Спектр биологического действия ангиотензина II:
● Сужает сосуды, вызывая резкое повышение ОПСС;
● Стимулирует работу сердца, вызывая положительное ино-, хронотропное действие;
● Являясь физиологическим фактором роста кардиомиоцитов и ГМК сосудов, способствует развитию гипертрофии миокарда и утолщению гладкомышечного слоя артерий;
● Увеличивает выделение гипофизом вазопрессина (АДГ), АКТГ и лактогенного (стимулирующего функцию молочной железы) гормона – пролактина;
● Увеличивая продукцию надпочечниками адреналина (через АКТГ) и стимулируя выброс из окончаний постганлионарных симпатических нервных волокон катехоламинов, повышает активность симпатоадреналовой системы;
● Увеличивает агрегацию тромбоцитов и тем самым повышает риск тромбообразования.
Из ангиотензина II в надпочечниках образуется ангиотензин III. Ангиотензины II и III стимулируют секрецию гормона коры надпочечников - альдостерона, который:
● задерживает ионы натрия в организме и в обмен на ионы натрия увеличивает выведение калия;
● задерживает выведение воды из организма и повышает ОЦК;
● стимулирует синтез коллагена (основного белка соединительной ткани), чем способствует развитию фиброза (разрастанию соединительной ткани) в миокарде и развитию сосудистой «жёсткости».

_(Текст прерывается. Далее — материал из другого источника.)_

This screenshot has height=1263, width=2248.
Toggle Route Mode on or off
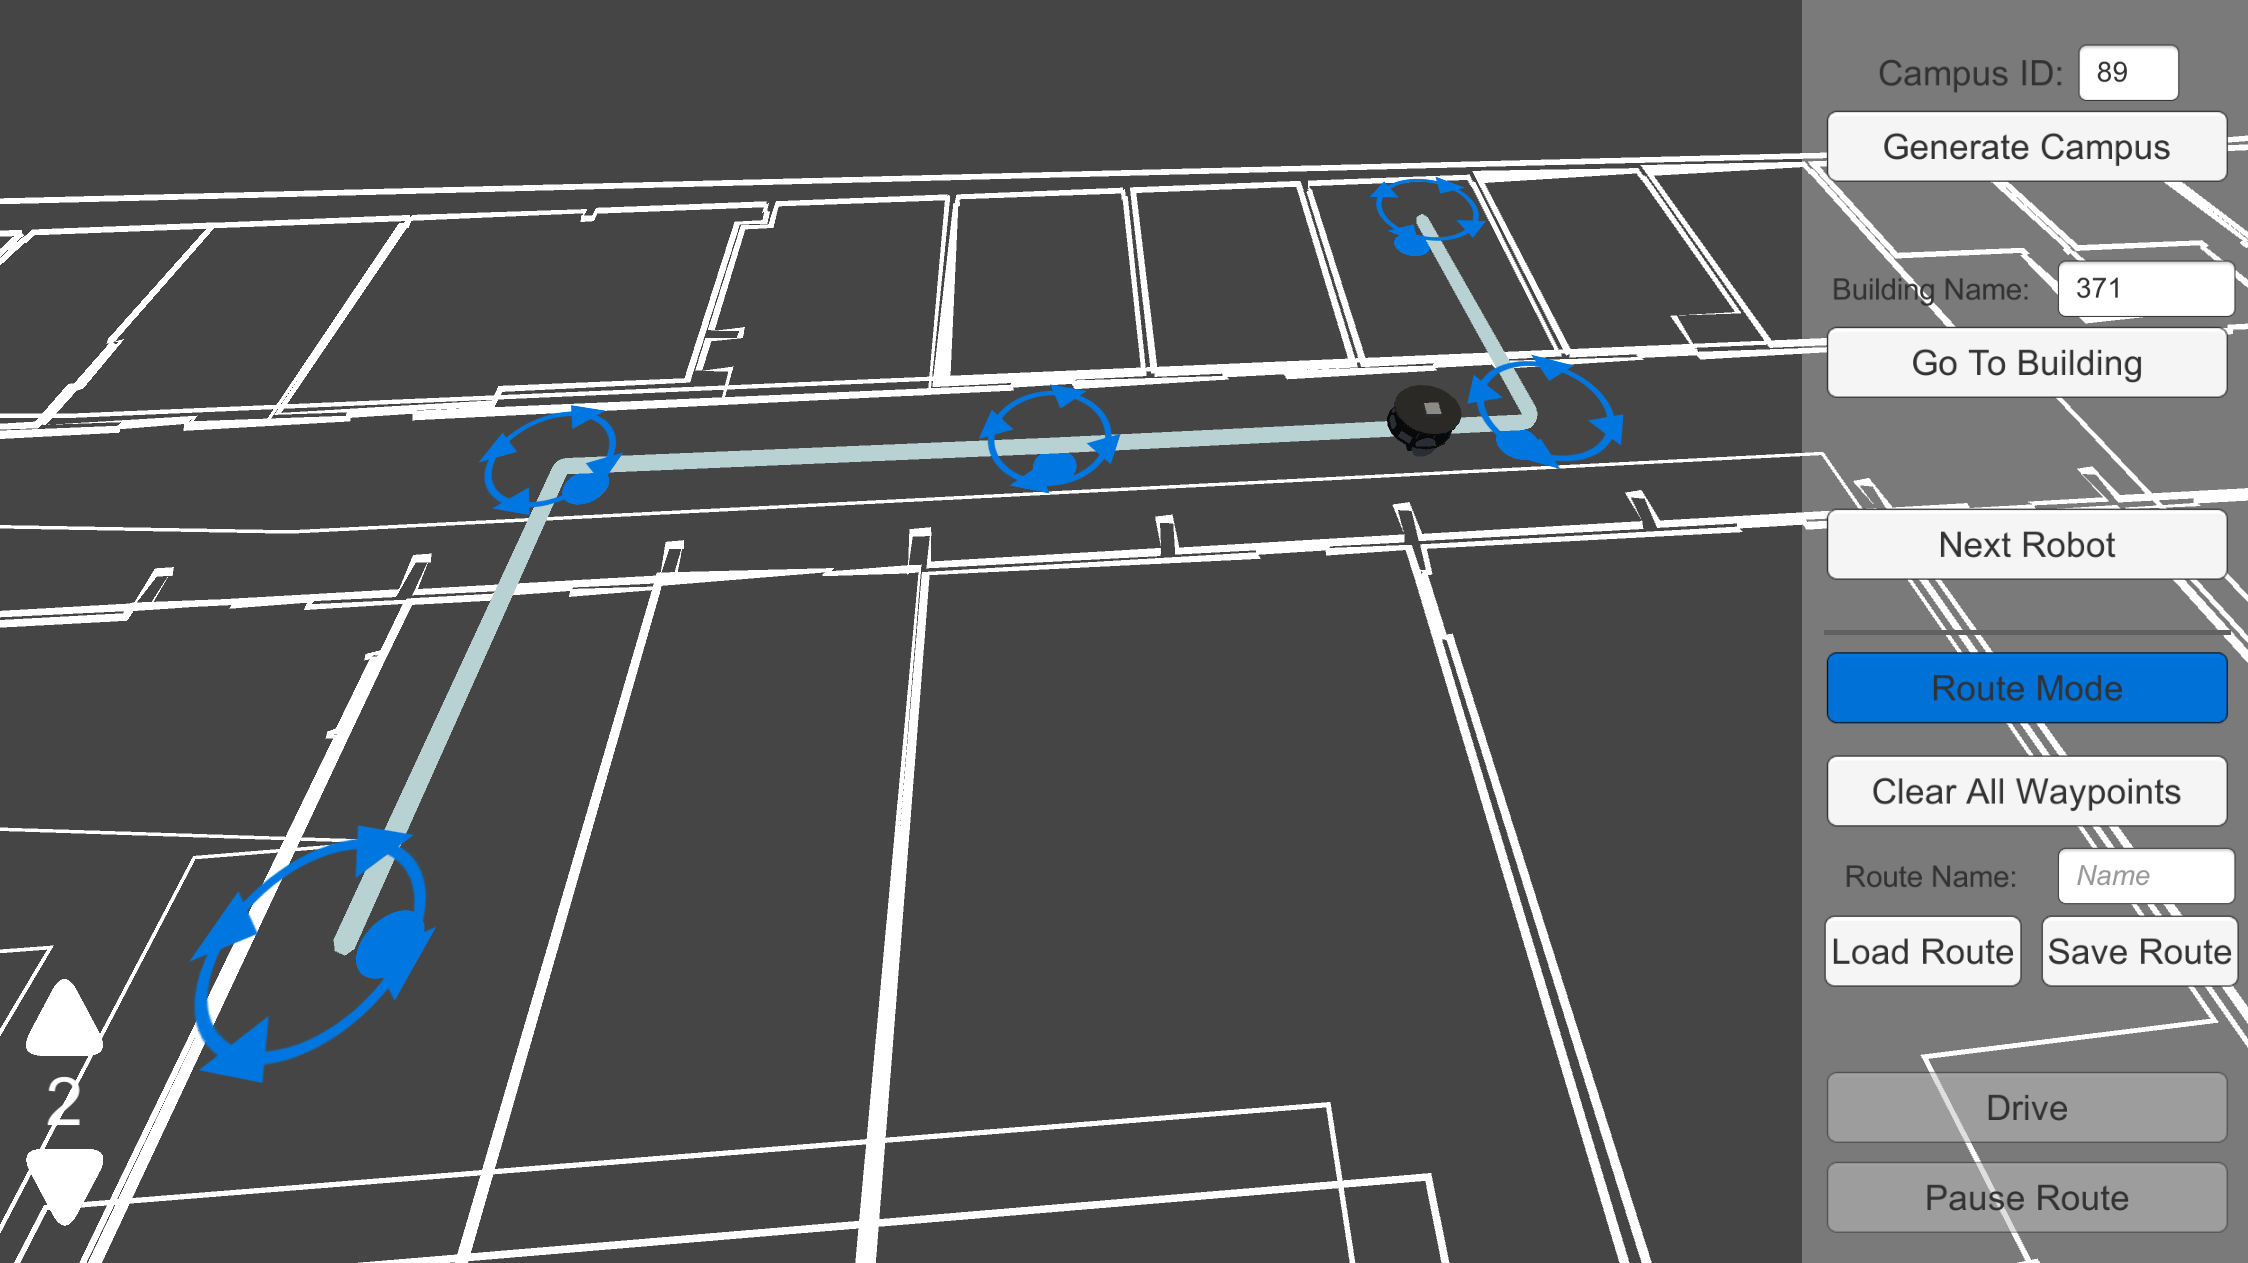click(2029, 689)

Повышению ОЦК способствует АДГ. Кроме того АДГ повышает чувство жажды и «солевой» аппетит. Значение же в возрастании ОПСС имеет также увеличенное содержание ионов натрия в стенках артерий, которое сопровождается отёком стенок и повышением чувствительности адренорецепторов ГМК сосудов к катехоламинам.
АПФ, имеющийся во многих органах и тканях, кроме перевода ангиотензина I в ангиотензин II, вызывает инактивацию и распад сосудорасширяющих БАВ, участвующих в ауторегуляции местного сосудистого тонуса (брадикинина, простагландинов PGE2 и PGI2), а также препятствует образованию в стенках сосудов EDRF.
При преобладании в механизме повышения АД активности РААС, а не симпатической нервной системы, развивается наиболее частый вазоконстрикторный (гиперренинный, ангиотензинзависимый, злокачественный) вариант АГ, при котором существенно и стойко повышается АД (больше дАД, чем дАД), пульсовое давление при этом уменьшается. Для данного варианта АГ характерна брадикардия и относительно неплохая переносимость заболевания.
При наклонности к задержке жидкости (чаще в период климакса) в 25% случаев всех АГ развивается натрийзависимый (объёмзависимый или гипоренинный) вариант АГ, проявляющийся отёчностью век и лица (обычно после ночи), парестезиями в конечностях из-за электролитных сдвигов и слабостью.
Целью терапии АГ является снижение АД у всех больных моложе 65 лет до нормы, т. е. ниже 140/90 мм рт. ст., или у лиц старше 65 лет - до возможно близкого к этому показателю уровня, хорошо переносимого больным.